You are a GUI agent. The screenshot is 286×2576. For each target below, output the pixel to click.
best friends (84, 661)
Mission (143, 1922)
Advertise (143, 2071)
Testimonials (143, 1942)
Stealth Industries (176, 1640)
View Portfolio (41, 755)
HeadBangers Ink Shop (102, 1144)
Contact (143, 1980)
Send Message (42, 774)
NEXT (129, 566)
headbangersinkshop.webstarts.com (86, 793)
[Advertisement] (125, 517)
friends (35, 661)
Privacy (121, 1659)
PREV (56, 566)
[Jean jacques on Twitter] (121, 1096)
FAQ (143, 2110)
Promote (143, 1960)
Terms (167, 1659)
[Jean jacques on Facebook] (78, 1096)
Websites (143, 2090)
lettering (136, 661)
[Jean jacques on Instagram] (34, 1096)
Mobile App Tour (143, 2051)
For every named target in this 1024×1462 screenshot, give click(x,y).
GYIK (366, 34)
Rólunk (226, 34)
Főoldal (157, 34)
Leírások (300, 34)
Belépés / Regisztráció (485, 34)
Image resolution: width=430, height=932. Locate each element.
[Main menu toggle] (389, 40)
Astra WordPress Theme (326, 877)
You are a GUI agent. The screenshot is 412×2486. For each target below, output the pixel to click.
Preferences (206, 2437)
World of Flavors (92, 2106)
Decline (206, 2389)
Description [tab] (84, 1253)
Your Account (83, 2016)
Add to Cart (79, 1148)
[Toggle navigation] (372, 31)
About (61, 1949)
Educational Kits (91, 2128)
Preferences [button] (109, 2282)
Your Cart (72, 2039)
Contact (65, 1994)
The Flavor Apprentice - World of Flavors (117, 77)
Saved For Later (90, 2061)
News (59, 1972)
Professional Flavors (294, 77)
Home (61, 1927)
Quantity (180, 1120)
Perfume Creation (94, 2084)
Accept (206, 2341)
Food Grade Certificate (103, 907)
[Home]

_____

_WHAT TO PRODUCE_.
Above are the entries. Output exactly the lines beginning with the line that has "Advertise (143, 2071)" and ending with the line that has "lettering (136, 661)".

_ANSWER TO THE PROBLEM_.
Advertise (143, 2071)
Testimonials (143, 1942)
Stealth Industries (176, 1640)
View Portfolio (41, 755)
HeadBangers Ink Shop (102, 1144)
Contact (143, 1980)
Send Message (42, 774)
NEXT (129, 566)
headbangersinkshop.webstarts.com (86, 793)
[Advertisement] (125, 517)
friends (35, 661)
Privacy (121, 1659)
PREV (56, 566)
[Jean jacques on Twitter] (121, 1096)
FAQ (143, 2110)
Promote (143, 1960)
Terms (167, 1659)
[Jean jacques on Facebook] (78, 1096)
Websites (143, 2090)
lettering (136, 661)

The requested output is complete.